Vorig jaar zag Vets Sven Verdonck en drie ploegmaats naar Genk vertrekken. Geld kon Lierse zijn jeugdspelers nooit bieden. Toch brokkelt de jeugdwerking niet af : “Als je ziet hoe we met bescheiden middelen competitief blijven met clubs die veel meer middelen inzetten, kan je niet anders dan besluiten dat we heel succesvol zijn.”
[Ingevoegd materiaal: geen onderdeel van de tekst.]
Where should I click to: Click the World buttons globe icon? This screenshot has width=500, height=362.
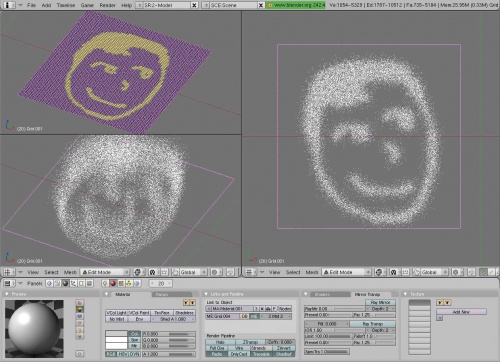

De eerste spelers die onder zijn hoede doorstroomden, waren Dany Verlinden, Marc Mertens en Alain Van Baekel. Nummer 67 was Kane De Veler. Elf van hen werden international : Dany Verlinden, Frank Dauwen, Gert Verheyen, Nico Van Kerckhoven, David Brocken, Dirk Huysmans, Karel Snoeckx, Bob Peeters, Jurgen Cavens, Carl Hoefkens en Stein Huysegems. Absolute toppers werden ze niet. Dat moet men de jeugdopleiders niet verwijten, vindt Vets : “Het grote probleem bij de jeugd is de school. Voor mij primeren de studies nog steeds. Met die geweldige salarissen van een jaar of tien geleden heb ik daar even aan getwijfeld, maar ik ben al lang terug bij mijn mening van toen. Je wordt alleen maar voetballer door uren te kloppen. Of ze hier drie dan wel vijf keer per week trainen, maakt niet uit. Ze worden nooit profvoetballer met de uren die ze op de club doorbrengen, wel met wat ze erbuiten doen. Ze moeten de passie hebben om zichzelf te verbeteren. Een speler in de eerste klasse die niet tweevoetig is, was in zijn jeugd te lui.”
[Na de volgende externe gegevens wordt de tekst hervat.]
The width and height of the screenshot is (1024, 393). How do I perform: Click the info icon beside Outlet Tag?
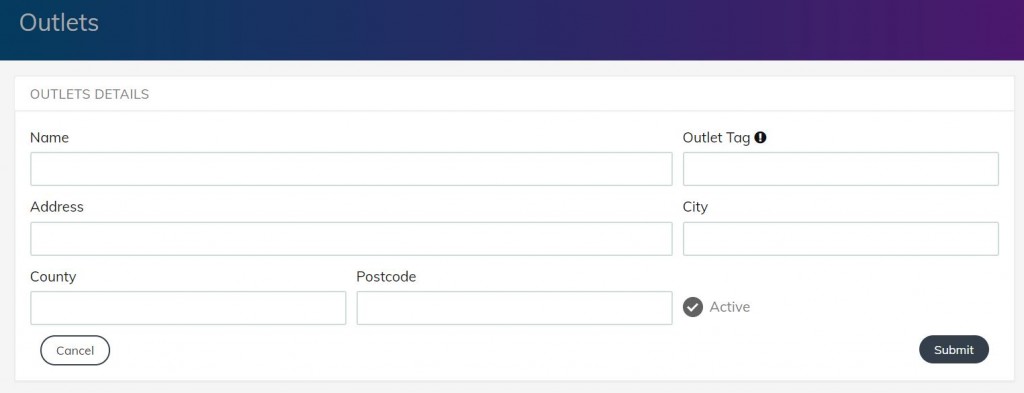pyautogui.click(x=760, y=138)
Passie is het sleutelwoord. “Je moet de jeugd enthousiast maken. Als je les boeiend is en jij een boeiende persoon bent, heb je ze vast. Eens de school voorbij zijn jonge voetballers 24 uur beschikbaar. Wat een weelde ! Op voorwaarde dat je ermee werkt. Geef de oudere kernspelers een vrije dag, maar nooit de stagiairs ! Afgewerkte producten vind je niet op de leeftijd van achttien jaar, omdat ze tot dan veel tijd aan de school moeten besteden. Op achttien moeten talenten, net als scholieren, naar de universiteit. Daarom moeten in de bovenbouw naast de hoofdtrainers begeleiders beschikbaar zijn die keihard met die jongens werken. Wil een club jeugdspelers in de eerste ploeg halen, dan moet je daar in de kritieke jaren mee werken. Niet door playstation in het spelershome te installeren. Waarom loopt een jonge speler verloren ? Bij gebrek aan begeleiding in de cruciale jaren ! Waar is de opvang van jongeren die plots met hun kop op tv komen, zakken vol geld hebben en daarom overal waar ze in het uitgaansleven verschijnen succes hebben ?”
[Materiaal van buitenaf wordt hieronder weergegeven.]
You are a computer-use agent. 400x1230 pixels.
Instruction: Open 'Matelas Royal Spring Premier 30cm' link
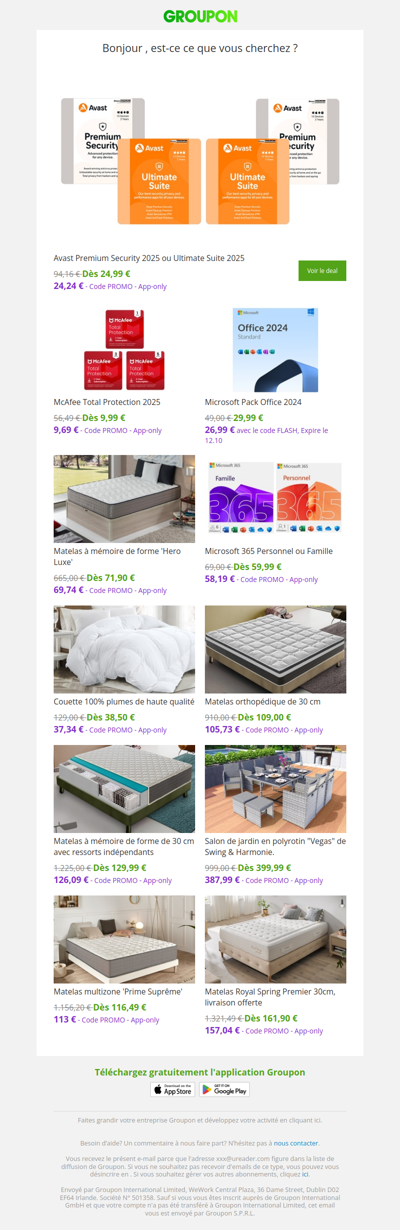270,998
Jarenlang besefte Lierse niet hoe verwend het was. “Hier vond men het doodnormaal dat er elk jaar twee talenten doorbraken. De vorige vijf jaar kwamen alleen Stein Huysegems , Stef Wils, Cliff Mardulier, Jurgen Raeymaeckers naar boven. Naar Liersenormen was dat niet voldoende. Maar als bovenaan de rem wordt opgezet, is dat niet gunstig voor de jeugd.”

Op dit moment ziet het er voor de Lierse jeugd weer goed uit, ziet Vets : “De nieuwe trainer, René Trost, is jeugdminded en heel enthousiast. Dat hebben we hier nodig.”